Apartment towers such as this one at 190 Exbury Rd. in Toronto are surrounded by parking lots, driveways and empty lawns; they are high-rises in which residents live in the city but without the perks of city life.

However, it's not entirely clear how the architecture of these neighbourhoods will change. If you add street life and small business to big, spread-out buildings, what will that look like? To look at that challenge, I recently went with Michael Piper, an architect, urban designer and academic, to visit a string of 1970s tower blocks half an hour away in Mississauga, Ont. Piper has been studying the architecture of tower clusters together with his students at the University of Toronto's Daniels Faculty of Architecture.

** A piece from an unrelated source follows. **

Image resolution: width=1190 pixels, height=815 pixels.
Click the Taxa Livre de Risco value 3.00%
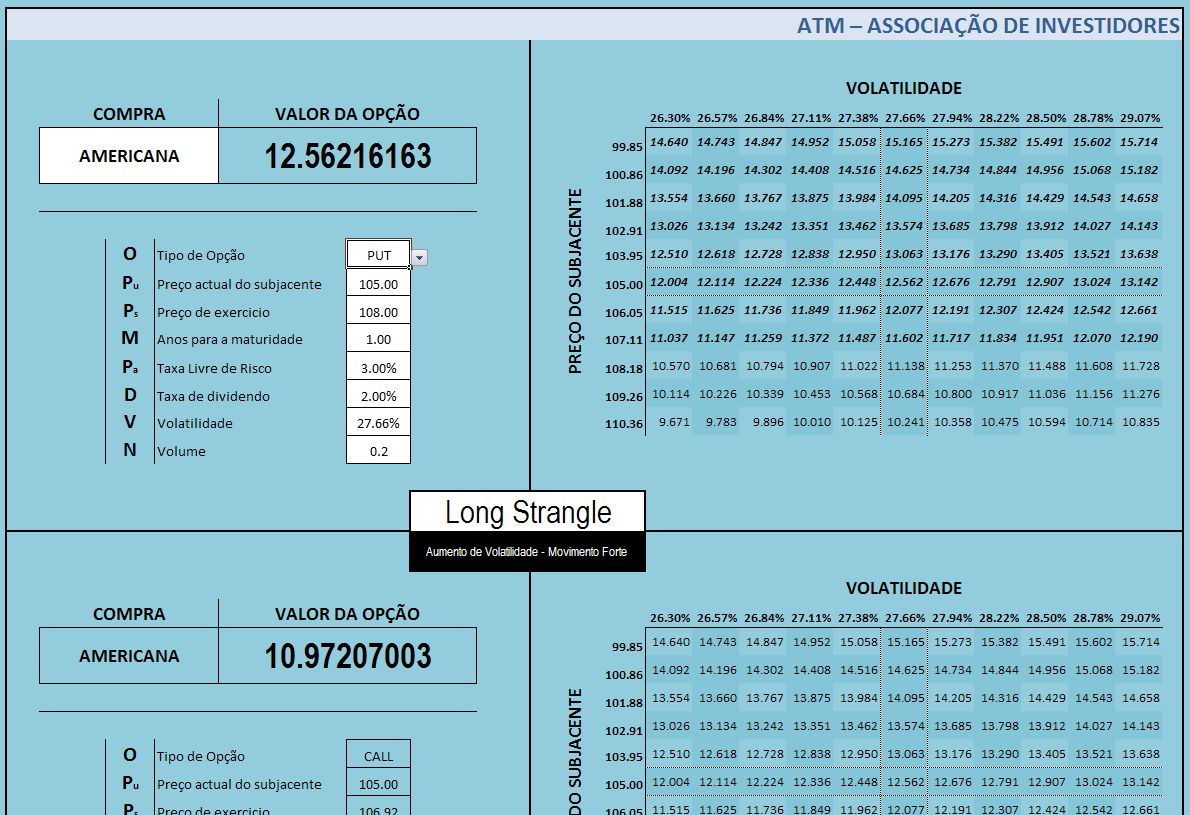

We parked my car in the lot of one 28-storey white-brick tower to check out the commercial offerings – a hair salon, a convenience store – which seemed to be doing fine; in Mississauga, unlike in Toronto, they're allowed by city bylaws. Nearby, a flying-saucer-shaped medical building perched between driveways and bent pines. It was nobody's idea of a shopping paradise, but it seemed to work. "This is the sort of precedent we need to be looking towards," Piper said.

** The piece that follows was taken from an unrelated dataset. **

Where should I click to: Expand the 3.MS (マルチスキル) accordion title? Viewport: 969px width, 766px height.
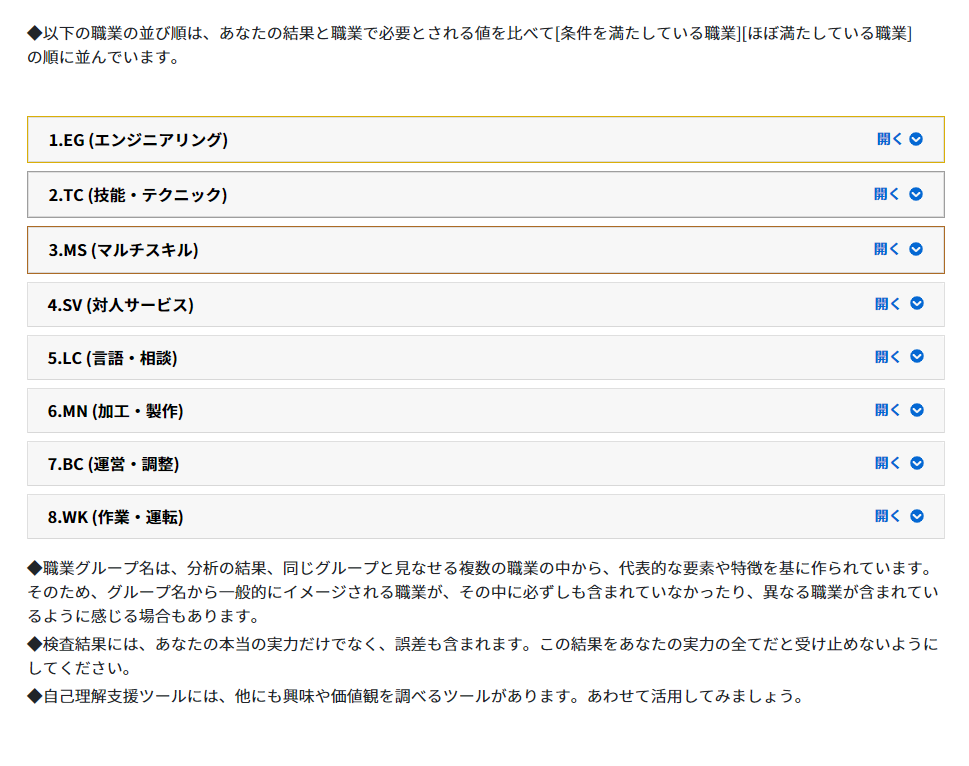[x=124, y=250]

But when we tried to visit the building next door, there was no walkway – and the driveways, just a stone's throw apart, didn't connect either. This sort of dysfunctional site planning is typical. "While these buildings, in their design … aspire to have a big public space that's open to everyone, these sites are chopped up into small pieces," Piper explained. Combining driveways and parking lots makes a lot of sense, but good luck bringing together different landlords or condo boards to make it happen.

In this context, Piper suggests that there are no obvious solutions. Today's post-Jane Jacobs planning orthodoxy would place buildings up against the road to create a "street wall" of shop fronts and doors. But given low population density, and nobody much on foot, would the shops survive? "These sites are very resistant to the current formulas," he said. "Rather than resort to the city-centre type of urban form, we should seek to create liveable spaces that suit the people who live there rather than enforce an outside vision on them."

That's just what Toronto's RAC zoning aims to do, and Piper argues that "it presents an opportunity for creating a new kind of city." It will be messy. Its evolution will be slow. But, with luck and humility from the planners, it will come to life.